[Text]
···

A number of news outlets, including the Guardian, are reporting that a North Carolina man staged a one dollar bank robbery to get health care in jail.
What he did was hand the clerk a note that said: “This is a bank robbery, please only give me one dollar.” Then, as he later told the local NBC news station, he calmly sat in the corner of the bank having told the clerk: “I’ll be sitting right over there in the chair waiting for the police.”
. . .
He told the paper he had lost his job after 17 years as a Coca-Cola delivery man, and with it his health insurance. He was in increasing pain from slipped discs, arthritic joints, a gammy foot and a growth on his chest.Since being in the jail he has attained his goal: he has been seen by nurses and an appointment with a doctor is booked.
It sounds true, and it probably is true. But, the story has the feel of one of those things that’s weird, but so easy to believe that maybe it’s a hoax. Anyway, health care for the poor is a huge problem. And the disparity between poor, law abiding citizens who have to go without and poor criminals who at least get some health care is appalling. For those with health challenges, there is actually an advantage to going to jail. They don’t necessarily get the best care, but they frequently get better care than when they’re free.
Jail doctors get to treat the mentally ill, diabetics, and all kinds of other health challenged individuals who go all but untreated on the outside, frequently getting to jail and requesting, for example, all sorts of prescriptions from the distant past which have not been filled with any regularity when the individual wasn’t in jail.
Jails end up having to foot the bill to provide this health care (and to defend against lawsuits when the inmates believe the health care was inadequate.) Unsurprisingly, there isn’t a huge appetite to fund inmate health care when honest, law abiding citizens are often forced to go without.
Update I caught this column from John Thorpe about the “robbery” which was pretty good. The upshot is that we are providing health care in the stupidest possible way.
Update 2 Just saw an article in the Evansville Courier Press by Jonathan Lintner about Vanderburgh County Jail’s shift to in-house medical care. Apparently, the Sheriff’s deputies and inmates used to make a lot more trips to the hospital – at greater expense and security risks.
Mary says
Years ago, when my now-grown son was a child and we lived in Evansville, I (and my son) witnessed a purse-snatching in a parking lot. As the snatcher ran by me, I yelled, “Drop that purse” or some such suggestion. Which he promptly did, right at my feet. The police came and found him hiding behind the store and took him into custody. I had to go downtown to ID him, and the police officer told me the man told them he did it to get into jail because he needed medical care. I do not know what happened to him after that, I was never called to a trial or anything. Just seems like there should be a better way.
Sheila Kennedy says
Every other industrialized country provides better access to medical care than we do–usually MUCH better–and spends substantially less to treat all or most of their citizens than we spend while leaving some 45 million (give or take a million) without care.
Do you suppose this is the real “American Exceptionalism”?
Charlie Averill says
Maybe that’s the reason we have more people in jails and prisons than any other country on earth including China.
Buzzcut says
If you could work gay marriage into the story, you could have had a liberal hat trick (health care, prisons, you need one more thing for the hat trick).
Doug says
I thought I was impairing my liberal cred by suggesting jails were trying to do the right thing by the inmates, providing care as best they could. Proper liberal dogma, I would suppose, would require a narrative where jailers are all evil, callous, and cruelly indifferent to the plight of inmates.
T says
You’re supposed to rail against the pink hospital gowns and the clinic being housed in a tent out in the yard due to overcrowding.

···

[Provided data]
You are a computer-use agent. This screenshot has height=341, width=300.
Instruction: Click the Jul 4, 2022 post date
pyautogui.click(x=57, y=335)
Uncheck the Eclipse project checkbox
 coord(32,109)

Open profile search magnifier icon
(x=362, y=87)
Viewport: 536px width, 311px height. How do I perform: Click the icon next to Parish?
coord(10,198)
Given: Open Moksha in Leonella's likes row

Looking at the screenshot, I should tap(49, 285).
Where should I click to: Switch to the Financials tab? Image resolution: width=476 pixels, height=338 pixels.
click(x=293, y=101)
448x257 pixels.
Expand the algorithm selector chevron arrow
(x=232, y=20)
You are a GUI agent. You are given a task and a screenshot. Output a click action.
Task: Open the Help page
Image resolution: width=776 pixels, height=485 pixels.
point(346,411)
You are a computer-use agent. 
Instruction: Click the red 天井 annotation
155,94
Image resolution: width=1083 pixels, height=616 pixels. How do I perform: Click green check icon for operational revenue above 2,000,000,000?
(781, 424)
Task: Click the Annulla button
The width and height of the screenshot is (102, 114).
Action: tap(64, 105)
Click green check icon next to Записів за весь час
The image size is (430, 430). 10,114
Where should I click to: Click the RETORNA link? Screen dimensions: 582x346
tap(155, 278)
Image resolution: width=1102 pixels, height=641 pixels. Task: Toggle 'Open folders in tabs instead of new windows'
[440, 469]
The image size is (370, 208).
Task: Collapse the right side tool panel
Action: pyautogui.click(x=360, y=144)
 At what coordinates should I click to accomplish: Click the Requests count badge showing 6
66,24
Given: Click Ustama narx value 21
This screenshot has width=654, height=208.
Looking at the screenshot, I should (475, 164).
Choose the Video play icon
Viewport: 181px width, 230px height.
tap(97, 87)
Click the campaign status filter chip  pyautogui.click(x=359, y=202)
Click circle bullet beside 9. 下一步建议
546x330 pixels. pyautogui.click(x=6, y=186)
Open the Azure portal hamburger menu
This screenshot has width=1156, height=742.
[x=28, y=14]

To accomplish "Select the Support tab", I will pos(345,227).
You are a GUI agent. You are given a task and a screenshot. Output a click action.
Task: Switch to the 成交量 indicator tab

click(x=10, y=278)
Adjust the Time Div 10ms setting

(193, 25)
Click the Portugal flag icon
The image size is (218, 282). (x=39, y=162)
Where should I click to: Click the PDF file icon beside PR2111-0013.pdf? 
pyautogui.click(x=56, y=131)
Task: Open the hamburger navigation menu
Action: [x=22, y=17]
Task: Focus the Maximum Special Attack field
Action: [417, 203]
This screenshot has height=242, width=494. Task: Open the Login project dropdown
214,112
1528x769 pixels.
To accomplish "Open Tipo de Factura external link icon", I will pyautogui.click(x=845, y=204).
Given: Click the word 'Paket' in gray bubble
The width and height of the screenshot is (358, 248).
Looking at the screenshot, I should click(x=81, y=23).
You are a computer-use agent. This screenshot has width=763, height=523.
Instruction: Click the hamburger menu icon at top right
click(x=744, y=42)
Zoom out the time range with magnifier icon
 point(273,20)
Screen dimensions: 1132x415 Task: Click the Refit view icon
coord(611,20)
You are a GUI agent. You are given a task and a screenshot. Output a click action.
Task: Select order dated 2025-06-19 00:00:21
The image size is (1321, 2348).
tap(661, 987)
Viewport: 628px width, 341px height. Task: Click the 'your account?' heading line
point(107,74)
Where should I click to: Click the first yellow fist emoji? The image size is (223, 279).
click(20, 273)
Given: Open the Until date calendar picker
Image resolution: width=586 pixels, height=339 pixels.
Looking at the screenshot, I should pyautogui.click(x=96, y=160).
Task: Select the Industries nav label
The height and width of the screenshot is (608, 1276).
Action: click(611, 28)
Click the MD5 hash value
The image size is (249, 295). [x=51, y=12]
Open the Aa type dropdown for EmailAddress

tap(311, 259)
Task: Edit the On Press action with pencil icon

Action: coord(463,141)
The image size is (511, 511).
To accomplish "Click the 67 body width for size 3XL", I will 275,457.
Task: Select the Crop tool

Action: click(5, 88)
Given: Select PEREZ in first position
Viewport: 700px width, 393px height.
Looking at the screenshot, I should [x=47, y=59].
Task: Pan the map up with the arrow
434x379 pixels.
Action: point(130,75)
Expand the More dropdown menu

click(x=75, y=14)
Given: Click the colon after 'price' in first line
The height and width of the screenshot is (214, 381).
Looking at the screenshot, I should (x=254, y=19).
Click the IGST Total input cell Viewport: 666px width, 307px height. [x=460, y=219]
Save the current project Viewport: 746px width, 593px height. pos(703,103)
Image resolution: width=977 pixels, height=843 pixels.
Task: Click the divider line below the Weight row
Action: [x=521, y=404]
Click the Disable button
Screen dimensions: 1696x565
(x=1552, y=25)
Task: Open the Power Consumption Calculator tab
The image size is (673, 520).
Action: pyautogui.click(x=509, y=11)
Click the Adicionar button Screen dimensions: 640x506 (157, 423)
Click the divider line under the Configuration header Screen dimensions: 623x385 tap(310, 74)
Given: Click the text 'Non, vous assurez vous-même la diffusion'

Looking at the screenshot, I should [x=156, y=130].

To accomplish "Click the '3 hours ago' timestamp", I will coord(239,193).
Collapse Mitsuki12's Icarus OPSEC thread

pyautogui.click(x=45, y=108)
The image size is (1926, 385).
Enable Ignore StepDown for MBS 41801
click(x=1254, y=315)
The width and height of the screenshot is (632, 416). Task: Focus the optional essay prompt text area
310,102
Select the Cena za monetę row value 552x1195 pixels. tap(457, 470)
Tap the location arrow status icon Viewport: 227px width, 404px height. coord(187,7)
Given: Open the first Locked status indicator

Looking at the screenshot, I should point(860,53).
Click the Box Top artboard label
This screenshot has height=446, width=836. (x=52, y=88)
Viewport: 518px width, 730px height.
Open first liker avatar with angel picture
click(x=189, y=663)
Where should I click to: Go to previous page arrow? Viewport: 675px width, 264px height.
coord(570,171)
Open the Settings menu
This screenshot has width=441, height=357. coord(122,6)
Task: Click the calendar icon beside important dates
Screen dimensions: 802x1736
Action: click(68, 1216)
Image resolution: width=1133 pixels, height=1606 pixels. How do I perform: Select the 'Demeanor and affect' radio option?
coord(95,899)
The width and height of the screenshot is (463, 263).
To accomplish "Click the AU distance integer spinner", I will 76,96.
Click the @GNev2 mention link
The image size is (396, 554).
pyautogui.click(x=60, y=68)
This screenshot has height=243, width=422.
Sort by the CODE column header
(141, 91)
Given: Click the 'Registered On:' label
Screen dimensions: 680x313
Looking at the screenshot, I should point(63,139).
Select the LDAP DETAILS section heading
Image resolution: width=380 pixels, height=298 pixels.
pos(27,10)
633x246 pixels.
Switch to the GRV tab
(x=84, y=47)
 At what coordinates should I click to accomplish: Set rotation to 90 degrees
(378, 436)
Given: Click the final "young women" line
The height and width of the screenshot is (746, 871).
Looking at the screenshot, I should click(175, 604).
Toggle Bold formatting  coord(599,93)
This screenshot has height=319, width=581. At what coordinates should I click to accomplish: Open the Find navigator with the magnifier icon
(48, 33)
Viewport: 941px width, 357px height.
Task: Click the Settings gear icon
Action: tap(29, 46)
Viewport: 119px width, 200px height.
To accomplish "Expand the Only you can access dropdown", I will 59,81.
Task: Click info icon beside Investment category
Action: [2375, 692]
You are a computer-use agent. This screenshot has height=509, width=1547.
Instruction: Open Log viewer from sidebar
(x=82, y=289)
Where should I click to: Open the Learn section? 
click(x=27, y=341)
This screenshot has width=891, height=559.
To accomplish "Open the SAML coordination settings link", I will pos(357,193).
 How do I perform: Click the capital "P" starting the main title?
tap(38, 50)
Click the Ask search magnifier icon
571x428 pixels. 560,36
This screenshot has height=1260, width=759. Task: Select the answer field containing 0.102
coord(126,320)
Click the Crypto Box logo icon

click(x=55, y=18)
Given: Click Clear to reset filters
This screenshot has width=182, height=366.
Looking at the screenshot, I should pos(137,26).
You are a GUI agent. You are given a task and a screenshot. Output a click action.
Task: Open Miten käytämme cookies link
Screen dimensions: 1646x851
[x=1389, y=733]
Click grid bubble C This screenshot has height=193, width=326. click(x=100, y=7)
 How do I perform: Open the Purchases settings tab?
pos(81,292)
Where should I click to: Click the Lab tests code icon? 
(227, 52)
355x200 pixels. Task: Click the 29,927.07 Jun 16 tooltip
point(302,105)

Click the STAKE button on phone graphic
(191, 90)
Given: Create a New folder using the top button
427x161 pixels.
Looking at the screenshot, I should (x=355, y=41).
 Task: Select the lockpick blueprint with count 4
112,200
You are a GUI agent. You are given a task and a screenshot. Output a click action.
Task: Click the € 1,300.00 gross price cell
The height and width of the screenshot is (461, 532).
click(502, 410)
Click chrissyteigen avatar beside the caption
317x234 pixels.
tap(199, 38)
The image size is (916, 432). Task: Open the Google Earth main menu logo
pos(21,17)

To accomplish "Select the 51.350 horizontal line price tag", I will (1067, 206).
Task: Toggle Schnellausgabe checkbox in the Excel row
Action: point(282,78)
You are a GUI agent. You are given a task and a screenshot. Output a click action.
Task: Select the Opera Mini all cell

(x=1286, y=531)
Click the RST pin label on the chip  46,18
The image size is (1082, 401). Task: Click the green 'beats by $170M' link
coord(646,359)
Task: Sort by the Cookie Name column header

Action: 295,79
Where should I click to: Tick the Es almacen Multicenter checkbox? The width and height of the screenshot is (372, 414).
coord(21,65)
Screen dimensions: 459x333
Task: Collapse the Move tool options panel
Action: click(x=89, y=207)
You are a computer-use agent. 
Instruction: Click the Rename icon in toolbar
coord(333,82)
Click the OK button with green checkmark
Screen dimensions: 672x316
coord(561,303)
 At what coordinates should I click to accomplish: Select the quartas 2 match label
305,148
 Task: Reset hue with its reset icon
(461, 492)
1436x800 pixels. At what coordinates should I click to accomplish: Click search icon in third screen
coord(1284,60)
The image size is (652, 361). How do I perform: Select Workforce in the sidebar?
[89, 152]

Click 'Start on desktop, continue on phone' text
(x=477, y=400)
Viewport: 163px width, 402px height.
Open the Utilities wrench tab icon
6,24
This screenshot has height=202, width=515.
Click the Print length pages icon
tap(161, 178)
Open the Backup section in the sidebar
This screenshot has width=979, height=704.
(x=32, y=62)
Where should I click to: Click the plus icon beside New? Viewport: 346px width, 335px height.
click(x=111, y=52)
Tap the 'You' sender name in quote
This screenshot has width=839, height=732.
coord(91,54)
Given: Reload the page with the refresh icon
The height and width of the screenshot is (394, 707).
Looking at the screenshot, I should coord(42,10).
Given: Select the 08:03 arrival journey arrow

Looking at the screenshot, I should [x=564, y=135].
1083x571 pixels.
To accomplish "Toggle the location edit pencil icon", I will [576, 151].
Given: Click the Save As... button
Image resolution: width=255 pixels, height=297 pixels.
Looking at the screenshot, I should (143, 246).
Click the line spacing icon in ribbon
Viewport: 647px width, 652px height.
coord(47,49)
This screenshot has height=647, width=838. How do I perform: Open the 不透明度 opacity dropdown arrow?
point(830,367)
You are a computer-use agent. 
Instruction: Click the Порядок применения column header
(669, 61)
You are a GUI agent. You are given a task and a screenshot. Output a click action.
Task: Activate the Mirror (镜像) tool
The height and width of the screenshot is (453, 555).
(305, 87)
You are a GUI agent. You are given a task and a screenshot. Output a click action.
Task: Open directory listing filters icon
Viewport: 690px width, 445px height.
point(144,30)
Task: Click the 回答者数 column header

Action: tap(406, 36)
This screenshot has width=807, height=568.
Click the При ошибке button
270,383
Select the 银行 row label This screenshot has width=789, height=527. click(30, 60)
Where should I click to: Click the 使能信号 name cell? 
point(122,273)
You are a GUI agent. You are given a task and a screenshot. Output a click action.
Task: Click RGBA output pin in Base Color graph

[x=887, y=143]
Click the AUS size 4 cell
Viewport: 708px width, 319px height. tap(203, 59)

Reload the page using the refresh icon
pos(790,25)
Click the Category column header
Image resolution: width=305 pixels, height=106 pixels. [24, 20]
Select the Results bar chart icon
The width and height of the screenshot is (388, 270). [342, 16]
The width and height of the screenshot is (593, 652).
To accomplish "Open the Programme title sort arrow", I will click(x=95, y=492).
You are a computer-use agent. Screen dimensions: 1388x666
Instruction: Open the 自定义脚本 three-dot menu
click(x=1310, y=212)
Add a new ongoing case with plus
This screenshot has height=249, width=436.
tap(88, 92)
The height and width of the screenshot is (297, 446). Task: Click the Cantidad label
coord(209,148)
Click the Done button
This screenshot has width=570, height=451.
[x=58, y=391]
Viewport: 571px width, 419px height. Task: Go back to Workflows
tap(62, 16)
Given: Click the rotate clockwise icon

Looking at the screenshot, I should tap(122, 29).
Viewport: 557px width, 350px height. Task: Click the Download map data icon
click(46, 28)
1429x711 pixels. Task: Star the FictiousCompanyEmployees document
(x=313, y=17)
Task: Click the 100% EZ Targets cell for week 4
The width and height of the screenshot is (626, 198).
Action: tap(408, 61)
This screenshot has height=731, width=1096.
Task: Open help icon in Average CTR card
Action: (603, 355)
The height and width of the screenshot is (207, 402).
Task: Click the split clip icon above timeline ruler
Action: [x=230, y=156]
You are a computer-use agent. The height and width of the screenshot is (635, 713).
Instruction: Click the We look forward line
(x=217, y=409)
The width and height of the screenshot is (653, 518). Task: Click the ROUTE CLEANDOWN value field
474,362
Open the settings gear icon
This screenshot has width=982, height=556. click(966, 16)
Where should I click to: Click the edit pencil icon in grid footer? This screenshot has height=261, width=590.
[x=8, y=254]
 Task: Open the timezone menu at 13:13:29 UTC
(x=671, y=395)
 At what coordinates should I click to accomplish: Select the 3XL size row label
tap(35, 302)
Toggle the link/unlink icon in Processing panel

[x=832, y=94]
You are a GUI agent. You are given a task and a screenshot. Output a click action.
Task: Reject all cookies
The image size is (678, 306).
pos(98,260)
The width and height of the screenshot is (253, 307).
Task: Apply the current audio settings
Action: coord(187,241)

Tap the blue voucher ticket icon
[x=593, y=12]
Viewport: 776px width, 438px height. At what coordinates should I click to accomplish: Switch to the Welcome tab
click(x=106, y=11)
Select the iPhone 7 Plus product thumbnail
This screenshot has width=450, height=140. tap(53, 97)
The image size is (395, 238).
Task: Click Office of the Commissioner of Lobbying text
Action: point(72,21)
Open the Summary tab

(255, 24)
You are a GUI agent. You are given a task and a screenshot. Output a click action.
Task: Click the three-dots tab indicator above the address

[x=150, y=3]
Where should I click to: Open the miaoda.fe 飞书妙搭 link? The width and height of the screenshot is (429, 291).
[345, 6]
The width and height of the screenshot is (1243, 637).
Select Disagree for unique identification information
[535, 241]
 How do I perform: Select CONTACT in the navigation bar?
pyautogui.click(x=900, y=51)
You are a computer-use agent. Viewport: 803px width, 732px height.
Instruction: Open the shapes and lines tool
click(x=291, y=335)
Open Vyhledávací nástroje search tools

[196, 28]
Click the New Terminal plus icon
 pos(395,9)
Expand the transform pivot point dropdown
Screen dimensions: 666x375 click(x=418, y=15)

···

[Work to complete]
a) Repeat the post about the one dollar bank robbery word for word, starting at "Jail doctors get" and ending at "stupidest possible way.".
b) According to the post about the one dollar bank robbery, how many years had the man worked as a Coca-Cola delivery man before he lost his job?

[Solution set]
a)
Jail doctors get to treat the mentally ill, diabetics, and all kinds of other health challenged individuals who go all but untreated on the outside, frequently getting to jail and requesting, for example, all sorts of prescriptions from the distant past which have not been filled with any regularity when the individual wasn’t in jail.
Jails end up having to foot the bill to provide this health care (and to defend against lawsuits when the inmates believe the health care was inadequate.) Unsurprisingly, there isn’t a huge appetite to fund inmate health care when honest, law abiding citizens are often forced to go without.
Update I caught this column from John Thorpe about the “robbery” which was pretty good. The upshot is that we are providing health care in the stupidest possible way.

b) 17 years.